═══ Dataset content

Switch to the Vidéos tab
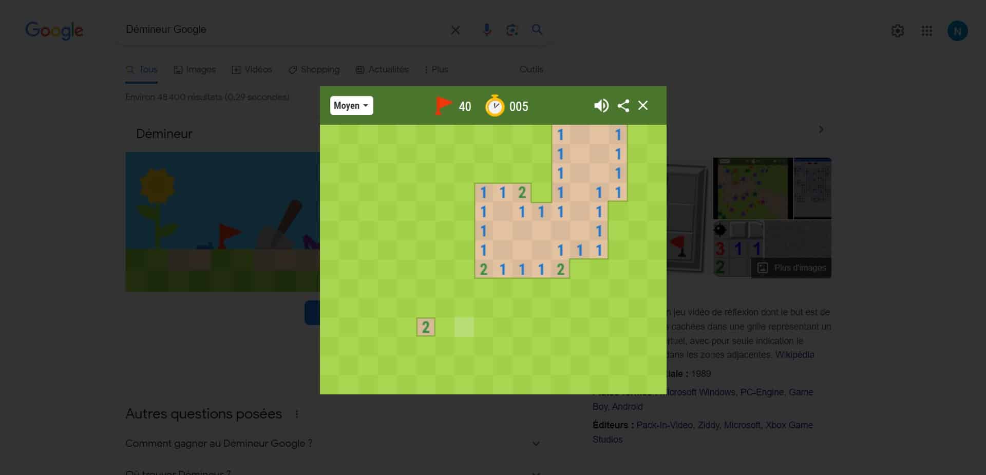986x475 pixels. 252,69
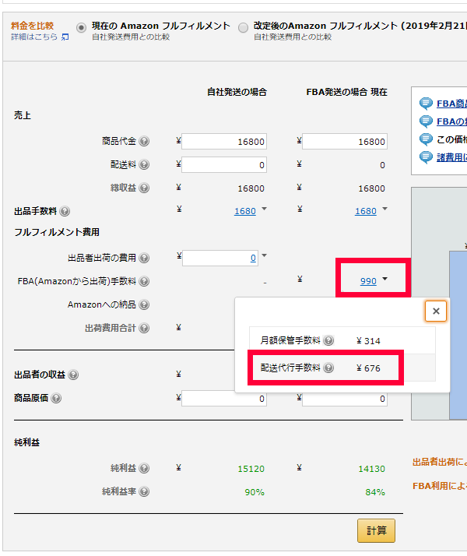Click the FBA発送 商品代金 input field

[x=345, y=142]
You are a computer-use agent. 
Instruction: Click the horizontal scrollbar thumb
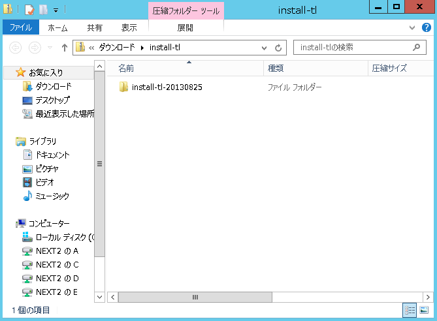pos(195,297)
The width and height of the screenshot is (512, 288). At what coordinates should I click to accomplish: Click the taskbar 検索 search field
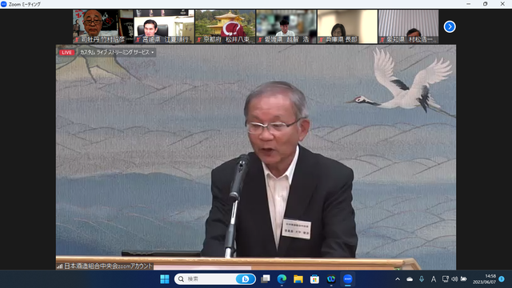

══════
═══ Dataset content

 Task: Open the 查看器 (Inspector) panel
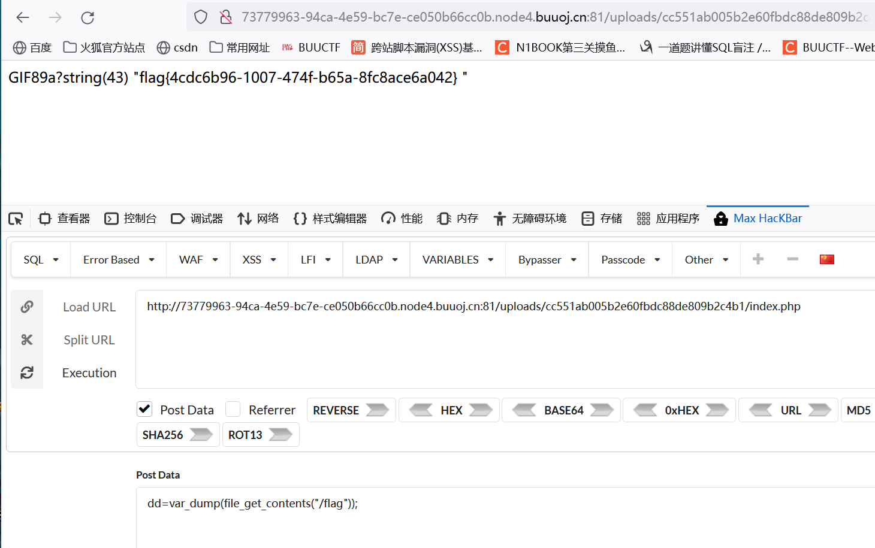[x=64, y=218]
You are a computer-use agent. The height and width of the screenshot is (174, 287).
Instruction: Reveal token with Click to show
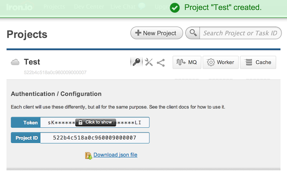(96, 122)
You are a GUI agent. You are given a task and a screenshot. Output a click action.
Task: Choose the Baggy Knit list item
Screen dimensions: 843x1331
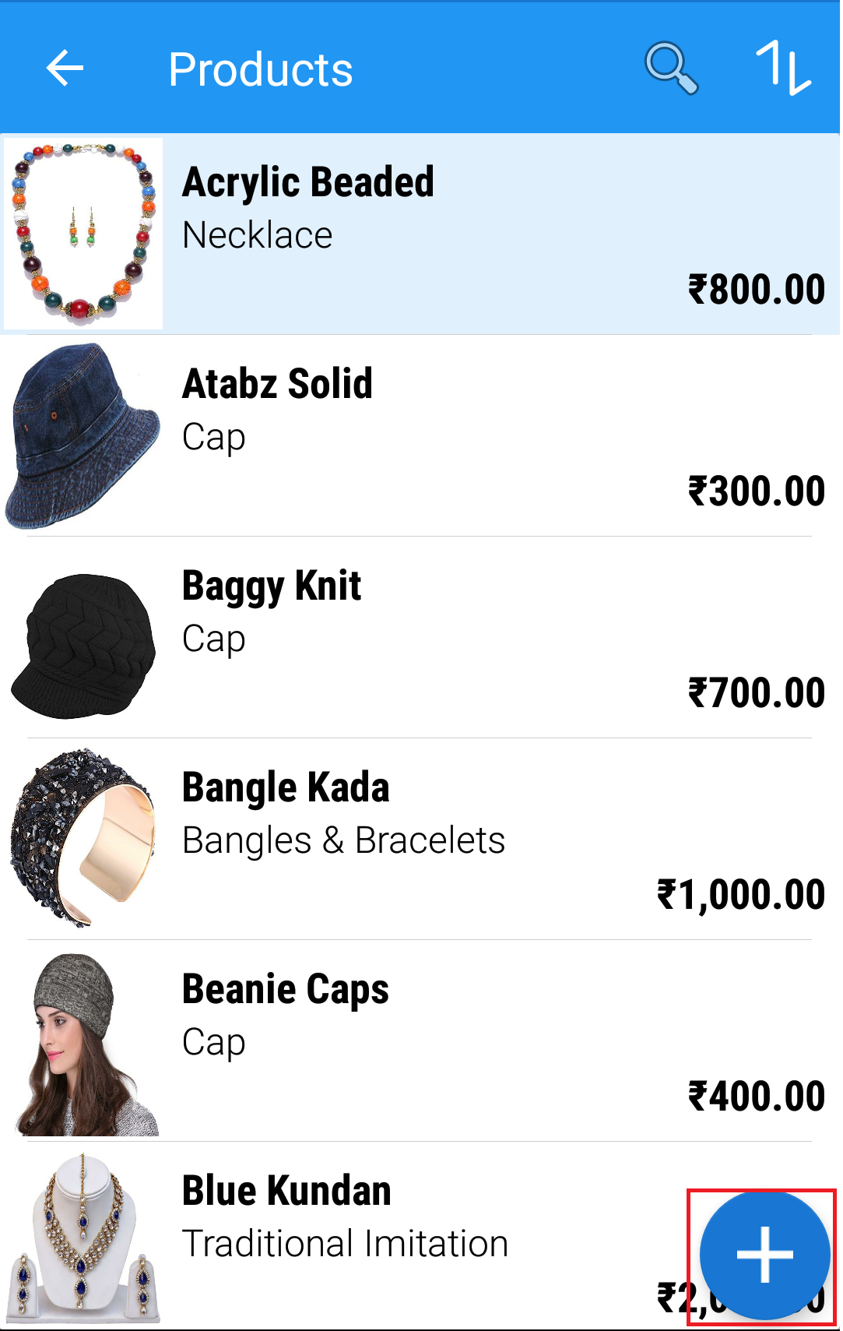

══════
═══ Dataset content

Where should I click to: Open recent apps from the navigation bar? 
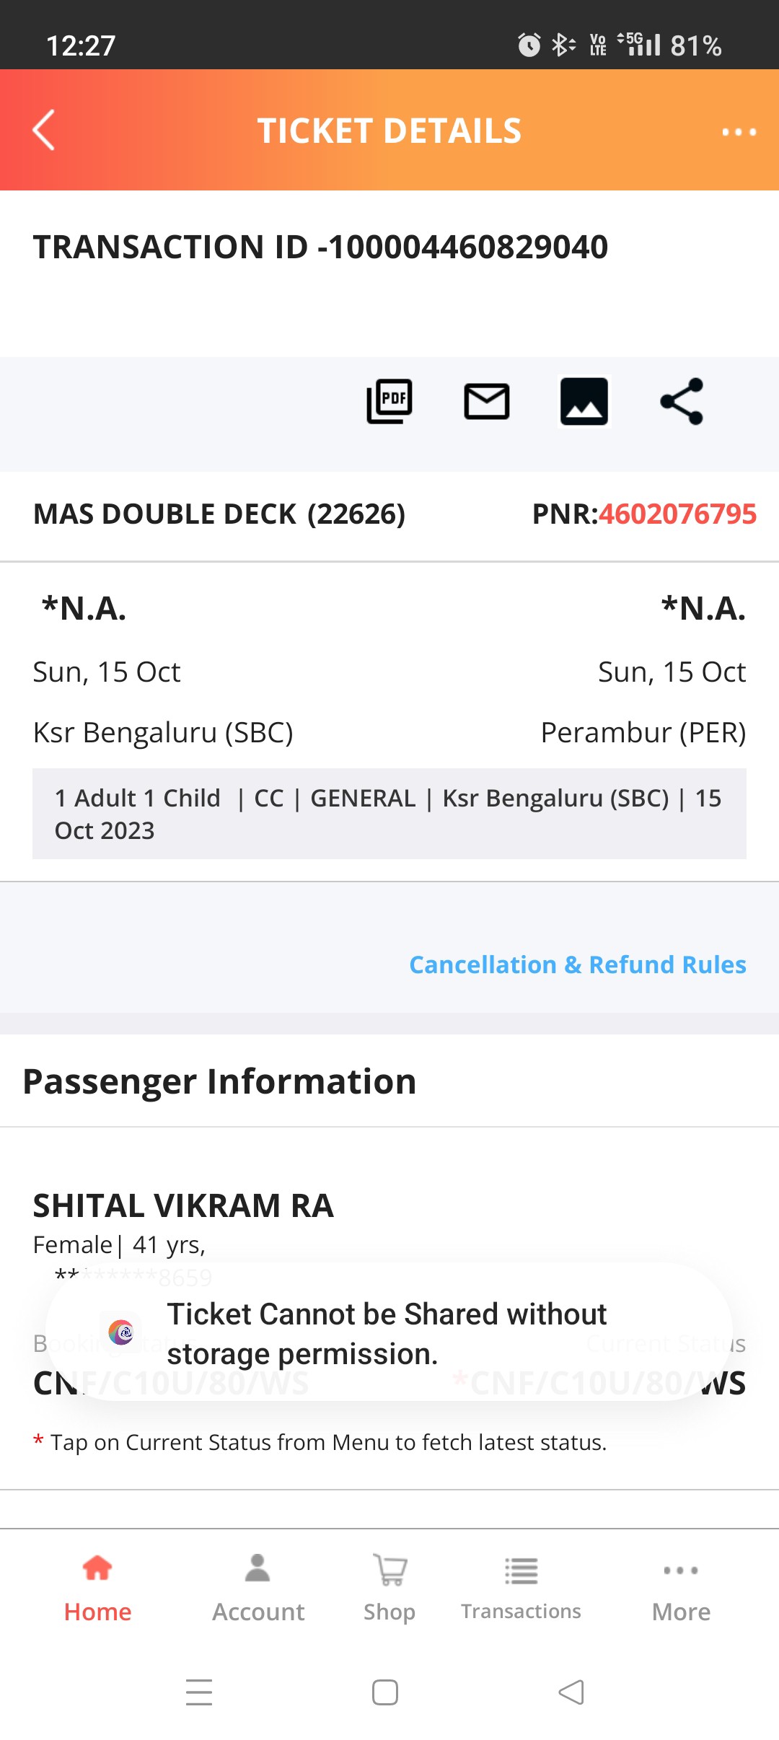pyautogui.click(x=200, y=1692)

══════

#### Task goal:
Everything from the line with "Instruction: Reveal token with Click to show" down to the line with "Screen dimensions: 843x1331" in the data above should be copied exactly, with both end lines kept and the pictures left out.

#### Result:
Instruction: Reveal token with Click to show
(96, 122)
You are a GUI agent. You are given a task and a screenshot. Output a click action.
Task: Choose the Baggy Knit list item
Screen dimensions: 843x1331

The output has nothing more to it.